Anyone that can help me, much appreciated!


----------



## dougmays

Your probably going to want to use a cure so that you can cook the meat at lower temps without spoiling it. I use Morton's Tenderquick (other people on here use a variety of other cures) and follow the instructions on the package. I slice up Eye of Round roasts into 3/16" thin slices and mix up a marinade with 1 TBS of tenderquick per pound of meat.

That's great if you oven goes as low at 100 degrees F. What i would do is start at 100 and slowly increase the temps to about 150. This process can take between 7-10 hours depending on temp.

My usual method is to cold smoke the meat for 2 hours then i put in my dehydrator at 140-150 for 7-8 hours till you bend the meat and its cracks. If you want it a little more chewy dont go as long but you want to slowly, and at low temp remove the moisture from the meat.

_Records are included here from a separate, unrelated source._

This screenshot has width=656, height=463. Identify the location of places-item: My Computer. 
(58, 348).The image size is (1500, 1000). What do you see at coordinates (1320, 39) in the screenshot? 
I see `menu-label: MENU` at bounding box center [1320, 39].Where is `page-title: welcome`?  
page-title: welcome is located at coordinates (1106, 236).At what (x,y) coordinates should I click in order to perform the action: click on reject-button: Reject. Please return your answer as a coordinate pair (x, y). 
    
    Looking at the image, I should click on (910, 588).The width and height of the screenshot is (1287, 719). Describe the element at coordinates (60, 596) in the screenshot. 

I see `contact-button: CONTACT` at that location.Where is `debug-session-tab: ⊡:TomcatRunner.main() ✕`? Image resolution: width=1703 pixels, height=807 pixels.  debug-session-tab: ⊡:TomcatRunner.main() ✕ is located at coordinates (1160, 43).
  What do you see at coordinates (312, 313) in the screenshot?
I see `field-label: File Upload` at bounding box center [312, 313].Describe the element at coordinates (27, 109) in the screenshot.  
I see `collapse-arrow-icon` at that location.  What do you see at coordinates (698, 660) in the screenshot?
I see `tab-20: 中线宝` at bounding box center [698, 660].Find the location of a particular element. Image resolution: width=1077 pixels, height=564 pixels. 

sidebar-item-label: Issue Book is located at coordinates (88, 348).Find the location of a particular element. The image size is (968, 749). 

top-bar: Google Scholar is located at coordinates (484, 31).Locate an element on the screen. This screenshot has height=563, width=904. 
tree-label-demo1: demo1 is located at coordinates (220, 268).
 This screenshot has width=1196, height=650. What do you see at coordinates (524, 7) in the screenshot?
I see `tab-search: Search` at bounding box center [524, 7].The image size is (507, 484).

i dont exactly why big box brand jerky is more reddish, my assumption would be dyes and colorings...but homemade is darker and much more delicious. Do a search for jerky recipes on here and there have been many posted with marinades, cures, and cooking methods

good luck


----------



## daveomak

basvdelsen said:


> I love Jack Link's beef jerky, regular flavor and jalapeño and but here in the Netherlands it's they don't have the jalapeño flavor, plus they only have little bags which I think are way too expensive.
> 
> So I wanted to try to make my own at home. I've got an oven that goes really low to 40 degrees C which is about 104 degrees F. I've seen lots of variations of methods and temperatures and drying times so I was hoping that someone could tell me what the best way is to make my Jack Link-like beef jerky.* I don't want crispy jerky, just nice and chewy.* And I was also wondering, how come all homemade jerky looks brownish while the commercial jerky looks red? And does the color affect the taste?
> 
> Anyone that can help me, much appreciated!




For tender, chewy, flexible jerky, a hygroscopic addition, such as honey, needs to be added....   That hold onto the moisture and keeps the meat flexible and moist..


----------